Regressado a penates mergulhou nas profundezas de um Banco a que acedeu facilitado pelas habilidades basquetebolísticas tão bem expressas na Guiné através de um jogo entre gordos e ancilosados. Durou pouco (um ano) a sua punição “banquística”. Abandonou o banco e entrou de alma e coração no Olimpo, aquele lugar no éden Grego que tem o Desporto e da Educação Física como forma de realização existencial. Da sua folha de serviços tendo a prática desportiva como referência algumas se salientam: (i) férias da Páscoa de 1996. Descida em solitário do rio Douro. O rio ia bravo pelas chuvas de inverno. Uns 50 km abaixo de Almazán rio tapado por árvore caída. O canoísta aventureiro embrulha-se emergido nos ramos e não sabe como escapa do afogamento. O rio poupou-o, pois, ainda era cedo. A ele há de regressar um dia, definitivamente, reduzido à sua dimensão quântica. (ii) maio de 2005. Rio Tejo. Lá para cima onde o rio é reserva natural protegida. Pagaia todo o dia e a noite caiu sem povoado à vista. Toca a dormir na margem, no saco de dormir. Por volta da meia-noite, barulhos estranhos acordam-no. Noite cerrada e perscrutando silhuetas contra a luz das estrelas divisa uns cornos bem afiados. Veados, a quem tinha fechado o acesso à água. Levanta-se rápido e vai dormir fora do trilho dos animais. Foi por pouco. (iii) junho de 2008. Um companheiro de longa data pretende um parceiro para fazer uma prova em França – o Dordogne integral, 135 km seguidos em competição. Quem quer casar com a Carochinha? Quem? Ninguém. Alguém se lembrou do único João Ratão possível. Só há um que vai contigo de certeza. Quem? O seu nome foi a resposta. Bem, foi coisa dura pois foi sempre a dar-lhe sem parar. Mais de sete horas seguidas de esforço. Ficaram em segundo da geral, mas para sobreviver, além dos geles que iam colados a fita-cola no casco do K2, iam também colados três comprimidos de Voltaren rapid que atenuaram as dores musculares e da artrose da anca no decurso da prova.
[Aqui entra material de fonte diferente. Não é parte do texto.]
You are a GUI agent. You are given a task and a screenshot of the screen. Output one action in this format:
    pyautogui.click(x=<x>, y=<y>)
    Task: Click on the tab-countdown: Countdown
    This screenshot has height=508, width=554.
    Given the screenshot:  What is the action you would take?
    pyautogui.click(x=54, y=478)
Ficamos por aqui, mas muito mais haveria a acrescentar ao filme deste jovem que agora se depara com o veredicto da morbilidade coronária. Que fazer? Haverá redenção para os “crimes” desportivos que cometeu? Querem-no condenar agora à imobilidade. Não é justo. Os deuses têm que ter piedade e permitir-lhe que continue a saga maravilhosa que deu sentido à sua vida. Há sempre redenção para quem pecou por amor. Já diz o aforismo popular que de popular tem pouco – mais vale ser rei por um dia que vassalo toda a vida. O nosso herói tem sido rei neste curto lapso de tempo que é uma vida. Tem toda a eternidade para ser vassalo.
Uma prática desportiva totalmente absorvente e com viagens frequentes ao excesso não tem redenção. Há sempre um preço a pagar. O coração fraqueja? Sim. As articulações claudicam? Sim. Mas a alma viceja na fruição duma vida em que o desporto foi fautor de transcendência."